I enrolled at the University of Toronto in 2006, and studied accounting, eventually graduating with a bachelor's degree in 2010. I thought I had it made, but someone forgot to tell me about how white Canadians feel about highly educated women of color in the workplace. In Canada, if you're smart and talented, and you don't look like them, they won't hire you. Not because you're not qualified but because they're afraid of your potential. Sad but true fact about the mindset of white Canadians, ladies and gentlemen.
Let me make this painfully clear for you, dear readers. I'm a six-foot-tall, plump and hijab-wearing brown woman in a world that worships skinny blonde females.
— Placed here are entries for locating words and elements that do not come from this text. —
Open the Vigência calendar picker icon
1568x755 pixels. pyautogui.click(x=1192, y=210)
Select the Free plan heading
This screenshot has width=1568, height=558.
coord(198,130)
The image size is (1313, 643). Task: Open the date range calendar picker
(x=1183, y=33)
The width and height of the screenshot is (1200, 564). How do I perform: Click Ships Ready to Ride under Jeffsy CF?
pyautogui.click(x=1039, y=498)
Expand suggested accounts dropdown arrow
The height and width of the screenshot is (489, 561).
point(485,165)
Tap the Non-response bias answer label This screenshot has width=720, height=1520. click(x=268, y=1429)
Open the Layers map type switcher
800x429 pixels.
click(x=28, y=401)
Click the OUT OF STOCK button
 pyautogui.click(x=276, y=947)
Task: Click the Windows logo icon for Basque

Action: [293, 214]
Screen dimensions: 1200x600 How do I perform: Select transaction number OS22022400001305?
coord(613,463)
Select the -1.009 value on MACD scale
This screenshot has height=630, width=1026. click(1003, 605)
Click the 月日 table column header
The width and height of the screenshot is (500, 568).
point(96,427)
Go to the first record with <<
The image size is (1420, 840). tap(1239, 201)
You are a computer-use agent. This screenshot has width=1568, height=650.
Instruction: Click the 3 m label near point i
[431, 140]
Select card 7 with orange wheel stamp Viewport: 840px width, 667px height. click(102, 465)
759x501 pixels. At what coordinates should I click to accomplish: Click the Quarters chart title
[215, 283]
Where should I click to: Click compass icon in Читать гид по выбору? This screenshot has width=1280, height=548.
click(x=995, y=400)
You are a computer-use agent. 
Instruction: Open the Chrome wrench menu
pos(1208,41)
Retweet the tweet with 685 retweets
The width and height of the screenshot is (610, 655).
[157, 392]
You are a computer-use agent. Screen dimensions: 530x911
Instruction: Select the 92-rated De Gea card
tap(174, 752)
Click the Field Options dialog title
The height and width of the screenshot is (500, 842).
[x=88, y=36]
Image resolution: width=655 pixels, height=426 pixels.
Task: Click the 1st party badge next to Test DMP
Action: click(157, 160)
I was not what most businesses and corporations in Toronto were looking to hire, not with so many educated white girls to choose from. After about a thousand job interviews, I felt deflated and got a job working at Loblaw's. I soon rose to the position of manager, but that's not what I wanted to do for the rest of my life.
I returned to school, and this time, I decided to study business. I felt bored of metropolitan Toronto, and came to the City of Ottawa, Ontario, instead. I'd heard good things about the Sprott School of Business at Carleton University. That's why I enrolled there, and little did I know that this decision would have far-reaching consequences for the remainder of my days. For it's at this school that I would run into the man destined to be my lover, my husband and so much more.